Despite these assertive moves, there are still questions from inside the PLA about the capacity of Chinese forces to compete with the United States and other advanced military powers. In numerous published commentaries, Chinese officers and strategists point to the PLA’s lack of experience in conflict, technological shortcomings and failure to introduce effective command and control.
Xi’s power grab and bold agenda also carry great risk for him personally, the party and China. There has been widespread speculation in China that the corruption crackdown in the military and a parallel purge of party and government officials is at least in part Xi’s response to a vicious, behind-the-scenes power struggle.
Rare evidence of this surfaced at a key gathering of top officials. On the sidelines of the 19th Party Congress in October 2017, Liu Shiyu, then China’s chief stock market regulator, accused a group of senior officials deposed in the purge of plotting a coup, including the disgraced former military chief Guo Boxiong. Earlier, the official military newspaper hinted at similar accusations, without citing evidence. Guo, who was imprisoned on corruption charges, could not be reached for comment. The Chinese government has not commented further on this allegation.

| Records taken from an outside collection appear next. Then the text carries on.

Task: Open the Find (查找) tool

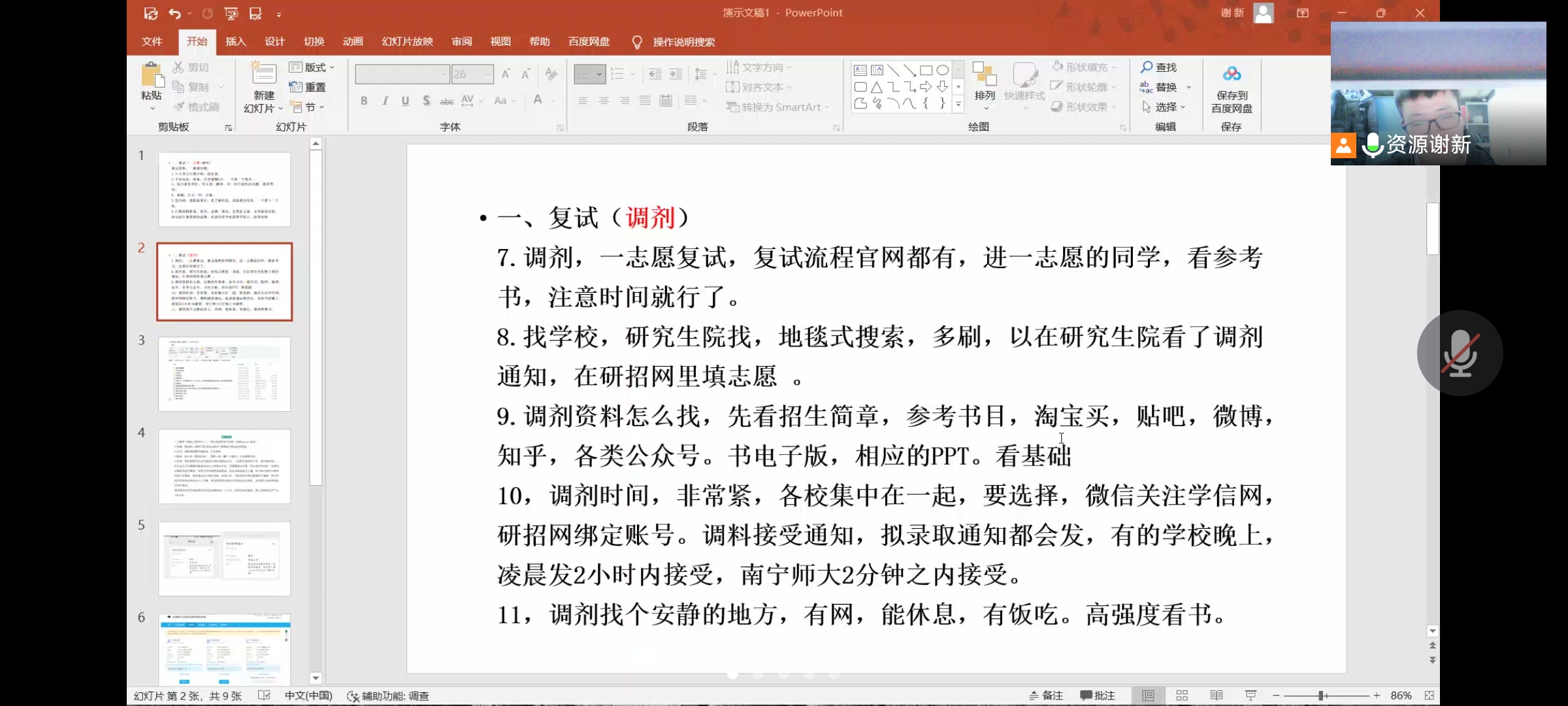Action: coord(1158,67)
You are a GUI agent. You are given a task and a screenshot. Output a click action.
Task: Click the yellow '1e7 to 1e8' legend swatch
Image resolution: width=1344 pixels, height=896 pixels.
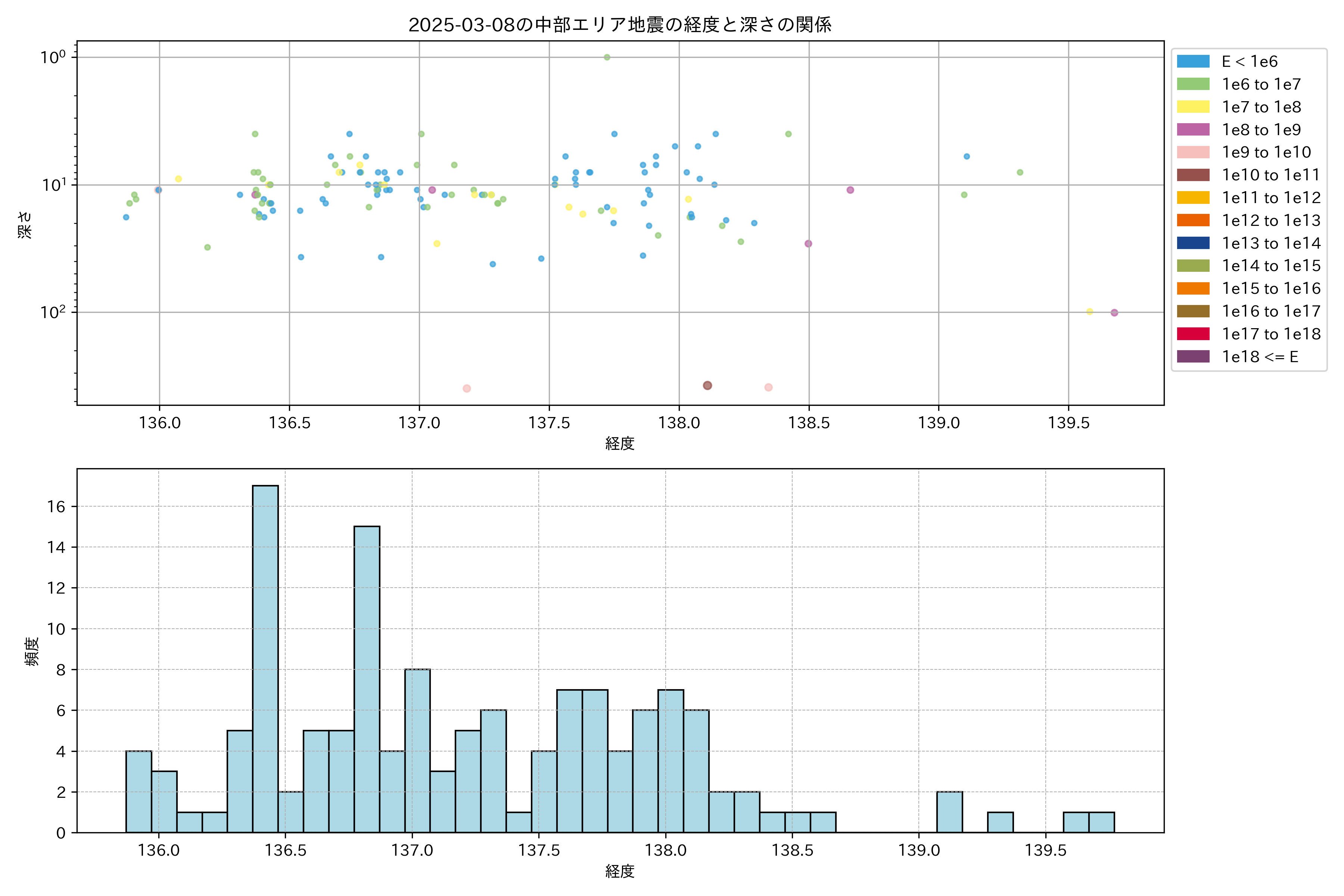click(1192, 107)
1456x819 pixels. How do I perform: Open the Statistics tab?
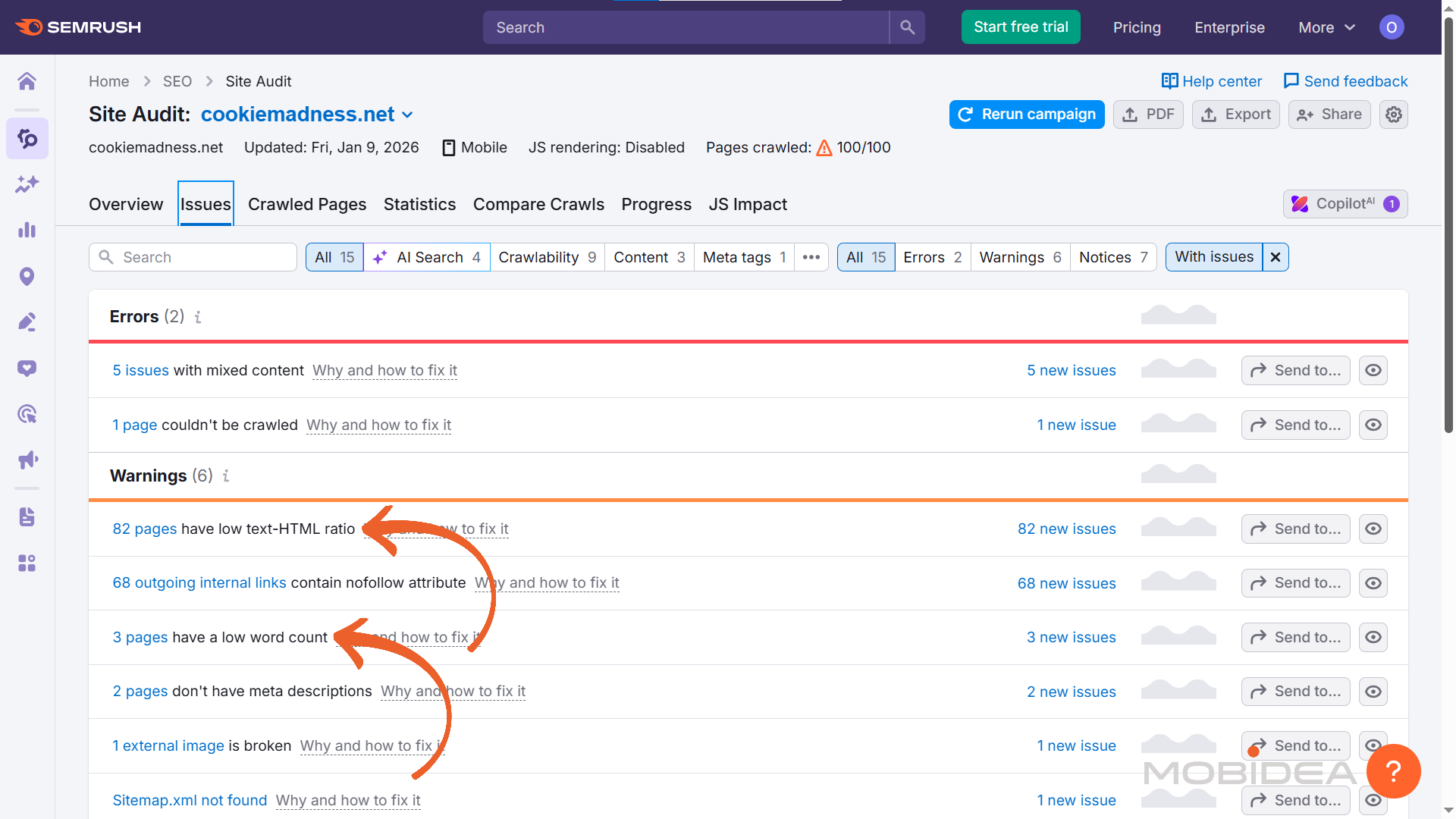419,204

In bringing down so many powerful military and party leaders and their factions, Xi has made many dangerous enemies, say people with ties to the leadership. And steep increases in military spending will become more difficult to sustain if the growth of the debt-burdened Chinese economy continues to slow.
Still, Xi shows no sign of toning down his drive to galvanize the Chinese military. On Oct. 25, he toured the Southern Theater Command in the city of Guangzhou, the headquarters responsible for the contested South China Sea. State television showed Xi in fatigues and combat boots, striding through the command post with senior brass. Xi, state media reported, told officers to concentrate on “preparing for war and combat.”